Source excerpt:

┄┄┄┄┄┄┄┄┄┄

This is also a better way to distribute and maintain complex middleware software for vendors. As long as the interactions with the middleware are over inter-process communication involving open APIs and standards, the software vendors are free to release patches and upgrades at their pace. And the consumers are free to use their preferred language, libraries, runtimes, deployments methods, and processes.

What are the main drawbacks of this architecture?

Inter-process communication. The fact that the business logic and the middleware mechanics (you see where the name comes from) of the distributed systems are in different runtimes and that requires an HTTP or gRPC call rather than an in-process method call. Notice though, this is not a network call that is supposed to go to a different machine or datacenter. The Micrologic runtime and the Mecha are supposed to be colocated on the same host with low latency and minimal likelihood of network issues.

┄┄┄┄┄┄┄┄┄┄

Task requirements:
**1)** In the Mecha architecture excerpt, where are the Micrologic runtime and the Mecha supposed to run?
**2)** Continue the Mecha architecture excerpt from its last sentence.

Supplied information:

┄┄┄┄┄┄┄┄┄┄

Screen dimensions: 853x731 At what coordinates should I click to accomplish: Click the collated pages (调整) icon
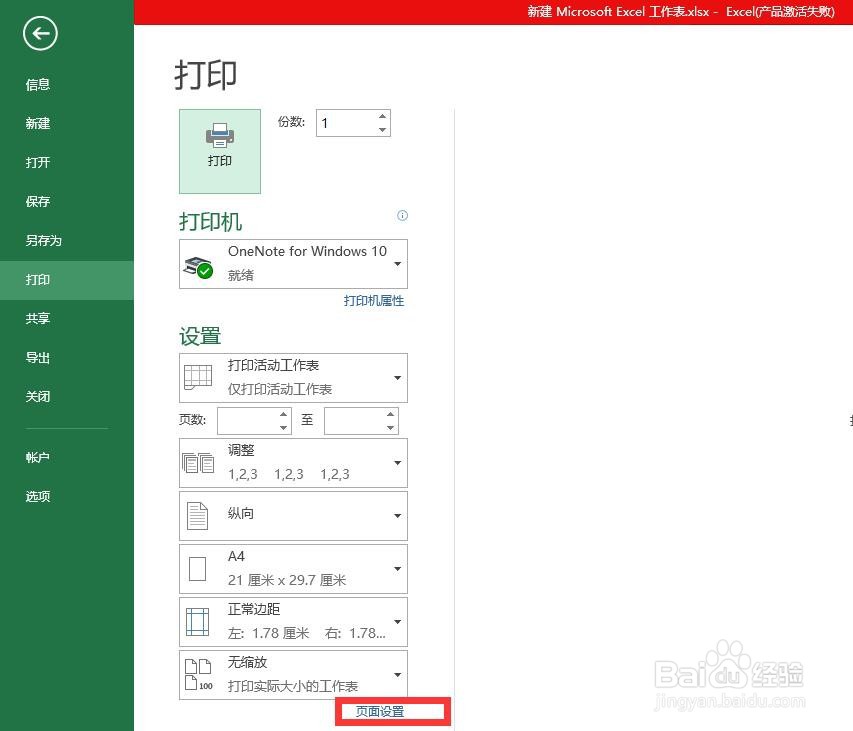(x=199, y=462)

┄┄┄┄┄┄┄┄┄┄

Per-task answers:
**1)** They are supposed to be colocated on the same host.

**2)**
Complexity. The next question is, whether it is worth the complexity of development, and maintaining such systems for the gained benefits. I think the answer will be increasingly inclining towards yes. The requirements of distributed systems and the pace of release cycles are increasing. And this architecture optimizes for that. I wrote some time ago that the developers of the future will have to be with hybrid development skills. This architecture confirms and enforces further this trend. Part of the application will be written in a higher-level programming language, and part of the functionality will be provided by off-the-shelf components that have to be configured declaratively. Both parts are inter-connected not at compile-time, or through in-process dependency injection at startup time, but at deployment time, through inter-process communications. This model enables a higher rate of software reuse combined with a faster pace of change.

What comes after microservices are not functions

Microservices architecture has a clear goal. It optimizes for change. By splitting applications into business domains, this architecture offers the optimal service boundary for software evolution and maintainability through services that are decoupled, managed by independent teams, and released at an independent pace.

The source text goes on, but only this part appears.